Abstract

Abstract Aims Transient constrictive pericarditis (TCP) is a rare manifestation which can occur in up to 15% of cases of acute pericarditis and most have resolution after 3 months of anti-inflammatory therapy. Methods and results We present the case of a young guy who showed up at our emergency department complaining of pericarditic chest pain and fever up to 39 °C degrees since the previous 4 days. After physical examination, electrocardiogram, blood tests, chest X-ray, and echocardiography acute pericarditis with severe pericardial effusion (more than 20 mm of thickness) were diagnosed and an empiric anti-inflammatory therapy with ibuprofen and colchicine was started. After 2 weeks of therapy, patient was not clinically improving with a worsened pericardial effusion and only a mild reduction of inflammatory markers.

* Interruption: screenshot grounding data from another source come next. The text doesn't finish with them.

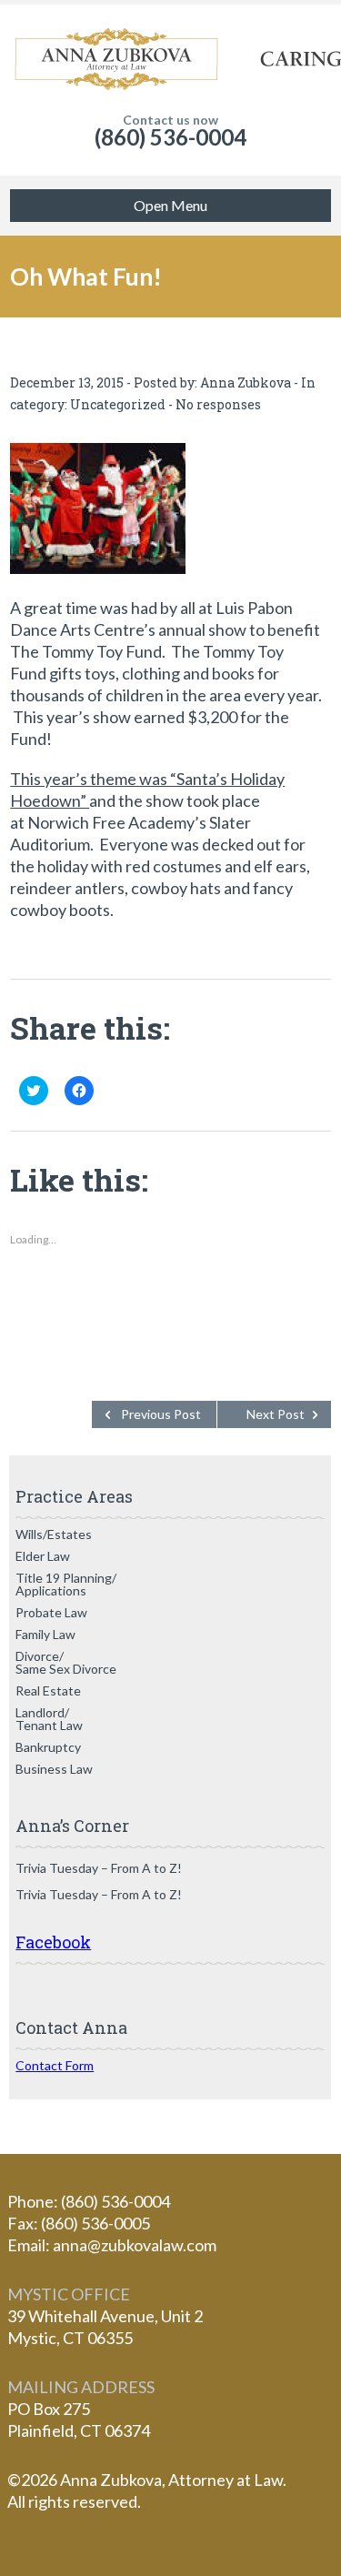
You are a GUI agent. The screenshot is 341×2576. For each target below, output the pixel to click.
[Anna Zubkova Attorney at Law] (170, 59)
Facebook (53, 1942)
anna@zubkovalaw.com (134, 2245)
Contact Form (54, 2065)
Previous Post (161, 1414)
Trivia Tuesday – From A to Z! (98, 1868)
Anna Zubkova (245, 382)
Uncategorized (117, 404)
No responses (218, 404)
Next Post (275, 1414)
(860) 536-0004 (170, 137)
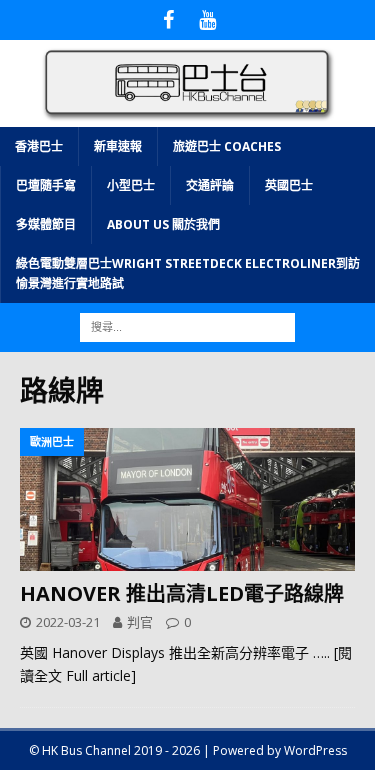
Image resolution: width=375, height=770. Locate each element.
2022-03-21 (68, 622)
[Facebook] (168, 20)
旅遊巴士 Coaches (227, 146)
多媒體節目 (46, 224)
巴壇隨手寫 (46, 185)
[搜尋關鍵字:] (187, 325)
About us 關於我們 (163, 224)
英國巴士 (289, 185)
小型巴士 (131, 185)
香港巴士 (39, 146)
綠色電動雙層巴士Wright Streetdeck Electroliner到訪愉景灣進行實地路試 (188, 273)
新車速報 (118, 146)
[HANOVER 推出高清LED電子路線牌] (187, 499)
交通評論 (210, 185)
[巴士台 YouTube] (207, 20)
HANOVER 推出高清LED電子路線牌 (182, 593)
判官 (140, 622)
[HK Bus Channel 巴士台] (187, 114)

During an echocardiographic examination, features of constrictive physiology were discovered: respirophasic interventricular septal shift, increased respiratory variation of the mitral and tricuspidal inflow, plethoric inferior vena cava, and ‘annulus reversus’ and ‘annulus paradoxus’ on Tissue Doppler Imaging (TDI). Cardiac magnetic resonance (CMR) was also performed to confirm the diagnosis of acute pericardial constriction: it revealed increased T2-weighted imaging signal and increased Delayed Gadolinium Enhanced (DGE) signal, respectively consistent with oedema and with neovascularization, both suggestive of acute pericardial inflammation. Therefore, oral low doses corticosteroid was started After 2 weeks course of ‘triple therapy’ the patient was clinically improved and the echocardiographic features of constrictive physiology were no longer present thus allowing his discharge and the continuation of therapy at home. Conclusions This case was remarkable because it showed that constrictive pericarditis may present in a reversible form with medical therapy, this meaning it is due to pericardial oedema, inflammation and fibrin deposition similar to acute pericarditis rather than the pericardial fibrosis and calcification more commonly seen in chronic pericardial constriction.